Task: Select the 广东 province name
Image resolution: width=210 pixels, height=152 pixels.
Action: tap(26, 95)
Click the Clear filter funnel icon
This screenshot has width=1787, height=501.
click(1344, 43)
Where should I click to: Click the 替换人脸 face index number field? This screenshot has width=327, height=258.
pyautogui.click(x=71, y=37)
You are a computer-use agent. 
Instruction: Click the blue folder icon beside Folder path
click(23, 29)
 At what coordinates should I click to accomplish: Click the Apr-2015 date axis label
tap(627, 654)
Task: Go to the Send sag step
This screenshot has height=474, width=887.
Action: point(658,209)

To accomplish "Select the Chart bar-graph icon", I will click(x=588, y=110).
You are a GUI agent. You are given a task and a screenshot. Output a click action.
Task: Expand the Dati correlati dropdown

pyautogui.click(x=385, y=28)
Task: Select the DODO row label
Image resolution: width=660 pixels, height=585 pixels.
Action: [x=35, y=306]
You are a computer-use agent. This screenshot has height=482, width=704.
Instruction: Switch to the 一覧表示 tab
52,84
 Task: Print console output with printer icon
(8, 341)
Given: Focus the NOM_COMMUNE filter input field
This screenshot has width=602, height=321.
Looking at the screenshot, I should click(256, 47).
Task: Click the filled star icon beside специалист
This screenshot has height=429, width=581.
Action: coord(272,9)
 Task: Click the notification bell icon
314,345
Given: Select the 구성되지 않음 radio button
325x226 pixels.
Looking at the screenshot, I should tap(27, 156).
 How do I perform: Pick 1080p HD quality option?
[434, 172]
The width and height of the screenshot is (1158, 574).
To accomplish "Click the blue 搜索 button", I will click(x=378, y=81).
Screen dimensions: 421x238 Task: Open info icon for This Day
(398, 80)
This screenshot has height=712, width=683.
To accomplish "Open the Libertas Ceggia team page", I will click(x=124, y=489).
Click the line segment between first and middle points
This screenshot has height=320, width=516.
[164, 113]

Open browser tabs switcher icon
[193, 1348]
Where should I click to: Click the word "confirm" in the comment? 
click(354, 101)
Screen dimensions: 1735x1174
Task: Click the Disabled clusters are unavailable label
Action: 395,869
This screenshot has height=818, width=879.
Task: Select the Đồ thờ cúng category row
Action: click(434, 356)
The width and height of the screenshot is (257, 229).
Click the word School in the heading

══════════

WORK TASK
Print only these lines, please. They run from the start of the entries above to the line containing "Given: Focus the", both ends included, and must match exactly.

RESPONSE FOR THIS EXERCISE
Task: Select the 广东 province name
Image resolution: width=210 pixels, height=152 pixels.
Action: tap(26, 95)
Click the Clear filter funnel icon
This screenshot has width=1787, height=501.
click(1344, 43)
Where should I click to: Click the 替换人脸 face index number field? This screenshot has width=327, height=258.
pyautogui.click(x=71, y=37)
You are a computer-use agent. 
Instruction: Click the blue folder icon beside Folder path
click(23, 29)
 At what coordinates should I click to accomplish: Click the Apr-2015 date axis label
tap(627, 654)
Task: Go to the Send sag step
This screenshot has height=474, width=887.
Action: point(658,209)

To accomplish "Select the Chart bar-graph icon", I will click(x=588, y=110).
You are a GUI agent. You are given a task and a screenshot. Output a click action.
Task: Expand the Dati correlati dropdown

pyautogui.click(x=385, y=28)
Task: Select the DODO row label
Image resolution: width=660 pixels, height=585 pixels.
Action: [x=35, y=306]
You are a computer-use agent. This screenshot has height=482, width=704.
Instruction: Switch to the 一覧表示 tab
52,84
 Task: Print console output with printer icon
(8, 341)
Given: Focus the NOM_COMMUNE filter input field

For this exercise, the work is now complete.